Vivimos en un país en el que el gobierno es sumamente pesado pero que no ejerce su responsabilidad de preservar la paz y la seguridad de la población a la vez que se avanza el desarrollo económico. Estas responsabilidades esenciales de cualquier gobierno no se cumplen porque todo el sistema es disfuncional o, más bien, porque no fue diseñado para esos objetivos. El sistema fue diseñado para el control de la población, lo que ya tampoco se alcanza dado que, de facto, está dedicado al funcionamiento eficaz del crimen organizado en general y del narcotráfico en lo particular.

El sistema político que persiste se creó luego del fin de la revolución con el objetivo de restaurar el orden -civil y político- y, con ello, promover el desarrollo económico. El sistema fue creado expresamente para conferirle enorme poder al presidente, a quien se le entregaron instrumentos muy eficaces de control y apaciguamiento. El partido, la distribución de puestos y el acceso a la corrupción, fueron elementos centrales al proyecto postrevolucionario.

Gracias a esa estructura es que pudo prosperar el narcotráfico sin daños colaterales. Cuando comenzó el movimiento de drogas por territorio nacional, desde mediados del siglo pasado, todo parecía diseñado para que éste operara: un gobierno fuerte que establecía reglas y era capaz de hacerlas cumplir; narcotraficantes colombianos orientados estrictamente hacia el mercado estadounidense, es decir, sin arraigo local; y, por encima de todo, un entorno propicio para que las autoridades locales -gobernadores, jefes políticos o militares en cada zona- recibieran “compensación” por el servicio de facilitar el tránsito de estupefacientes. Consistente con la normalidad de la corrupción como instrumento de gobierno, el narcotráfico prosperó sin cesar: los funcionarios cambiaban, pero el negocio, y la concomitante corrupción, perseveraban.

Décadas después la situación cambió de manera radical. Primero, por más que Morena intente recrear la vieja presidencia, el país ya se descentralizó; el gran logro de aquella era -el férreo control de la criminalidad- desapareció del mapa y no existe una estrategia, ni siquiera una concepción de lo necesario, para crear un sistema de seguridad coherente con las realidades actuales. La economía es infinitamente más compleja que antaño; los gobernadores, subordinados al presidente como están, no han creado instrumentos para preservar la paz interna o para promover el desarrollo. En suma, el régimen existente no funciona, en tanto retornar al pasado es una noción absurda por imposible e incompatible con las circunstancias de hoy, por lo que la inseguridad y violencia ascienden incontenibles. En una palabra, hay muchos García Lunas que han tomado su lugar en este río revuelto: se ha normalizado la relación entre política y el crimen organizado.

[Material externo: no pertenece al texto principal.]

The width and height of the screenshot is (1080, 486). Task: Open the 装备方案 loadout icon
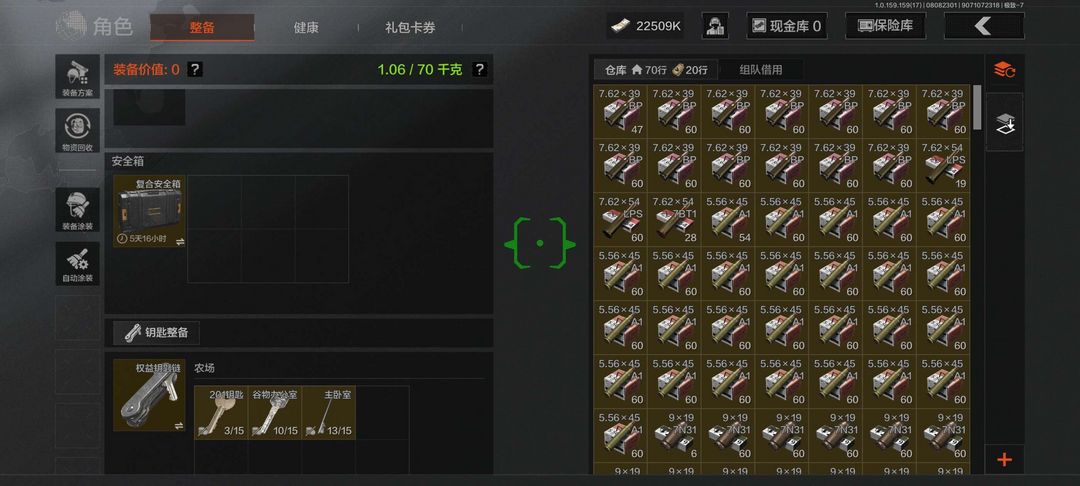[x=77, y=77]
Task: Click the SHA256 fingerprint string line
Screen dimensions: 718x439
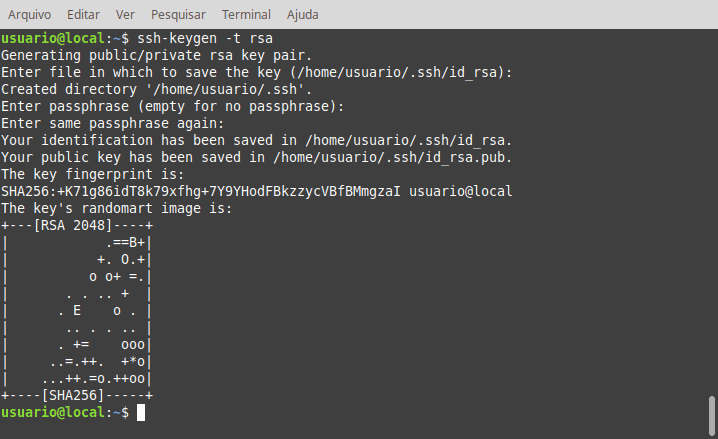Action: click(256, 191)
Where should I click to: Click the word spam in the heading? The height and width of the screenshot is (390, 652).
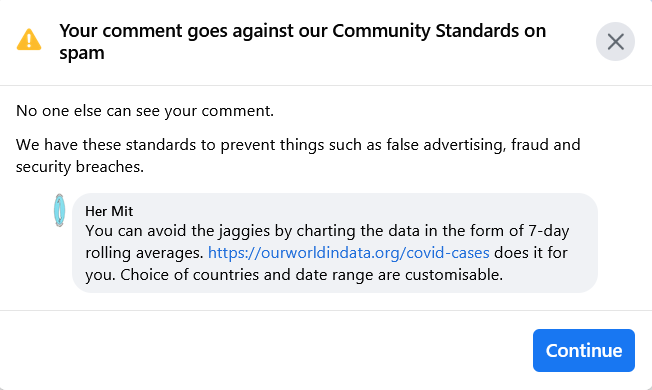click(x=82, y=53)
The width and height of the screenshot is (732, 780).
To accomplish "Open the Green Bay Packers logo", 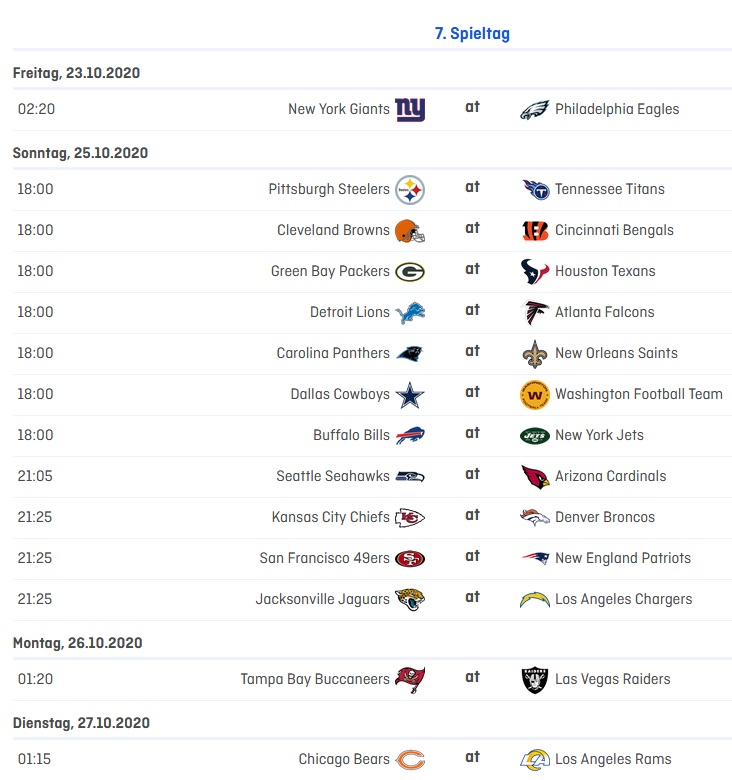I will [x=410, y=272].
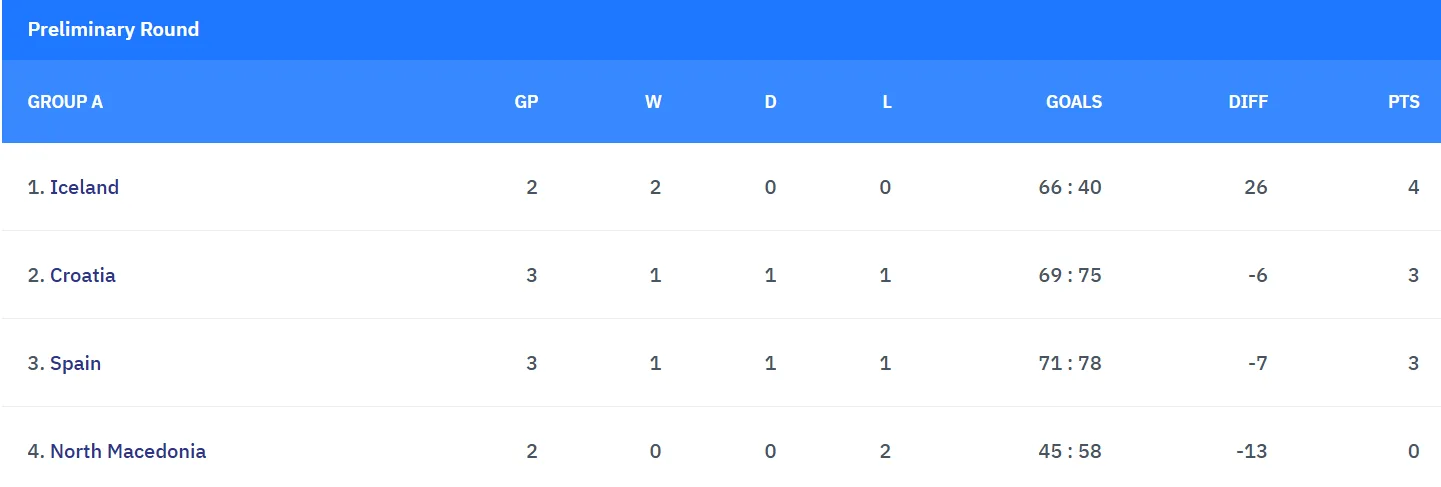Click Iceland's goal difference of 26
Screen dimensions: 1441x487
tap(1256, 187)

El asunto central es que el país no cuenta con un sistema de gobierno idóneo en tanto que la presidencia es cada día más poderosa. Sin embargo, como dice Sowell en la cita inicial, persiste un séquito de creyentes que considera que lo mejor es seguir fortaleciendo a la presidencia con su propensión al despotismo. El mal es la excesiva concentración de poder; la solución es una presidencia con los atributos necesarios, pero también con contrapesos efectivos, que le impidan a quien ocupe esa función abusar de su poder y destruir a diestra y siniestra sin acotación alguna.